Does the deal make sense for the UAE? The UAE government takes a rather long-term view, so a 5% discount rate seems reasonable. (For comparison, EDF uses an implicit discount rate of 13% in its investment decisions.) Assuming that the reactors manage to reach the 89% capacity utilization reached in the United States, the Korean price implies a capital cost around $23 per megawatt-hour. Fuel costs about $4. Operation and maintenance costs are harder to know, but the word is that the Koreans offered to run the plants for their useful lifetime (presumably 40 years) for roughly $5 billion each. That implies a cost around $11 per megawatt-hour, which is in line with the $8 estimated by the OECD for South Korean reactors. Total cost, $39 per megawatt-hour, assuming that Kepco absorbs the inevitable cost overruns.

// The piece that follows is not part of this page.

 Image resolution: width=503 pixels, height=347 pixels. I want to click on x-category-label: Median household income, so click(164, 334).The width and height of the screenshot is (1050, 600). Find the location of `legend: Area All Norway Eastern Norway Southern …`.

What about the other options? At those prices and discount rates, nuclear is competitive with coal. Coal costs quite a bit in peripheral areas — $19 in Finland, for example, and $20 in Japan (per megawatt-hour of electricity produced) — and in a world where the United States has begun exporting the stuff to China via the Panama Canal those costs are unlikely to decrease. The capital costs of your typical coal plant come to about $11 per MWh, but political pressures would almost certainly drive the UAE to purchase the most advanced “clean coal” technology, which would push the cost up to $20. (No, it isn’t that clean, but it emits less carbon by dint of burning the stuff at higher temperatures.) Adding in the O&M costs from the Japanese coal plants (which use high-temperature furnaces) drive total coal costs up to $50 per megawatt-hour.
The rub is gas. Gas is cheap. Capital costs are tiny; less than a quarter of nuclear. Fuel costs are relatively high in most of the world, except the UAE, where Qatar stands poised to export endless amounts of the stuff via the Dolphin pipeline.

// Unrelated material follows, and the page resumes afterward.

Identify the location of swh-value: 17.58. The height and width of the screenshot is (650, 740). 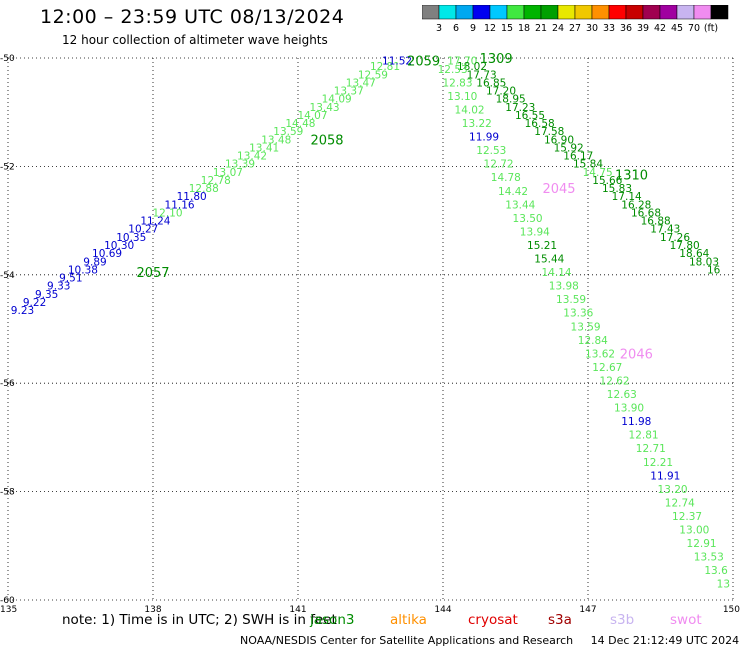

Why choose nuclear over gas? Abu Dhabi is making a strategic calculation, not an economic one, at least not in the short term. Perhaps they think that the local price of gas will rise, either due to increasing demand or because the cost of making LNG for export will fall. Perhaps they are making some sort of inexplicable calculation about foreign exchange. Perhaps they are taking a long-term bet on nuclear power. Or they might simply think that Qatar will be unable to supply them with the quantities they will eventually need for electricity generation at any price, considering that the UAE isn’t their only GCC customer.
I honestly don’t know, although I am trying to find out. What I do know is that they aren’t making a political calculation ... otherwise they would have gone with the French.
Should I add some graphs and charts?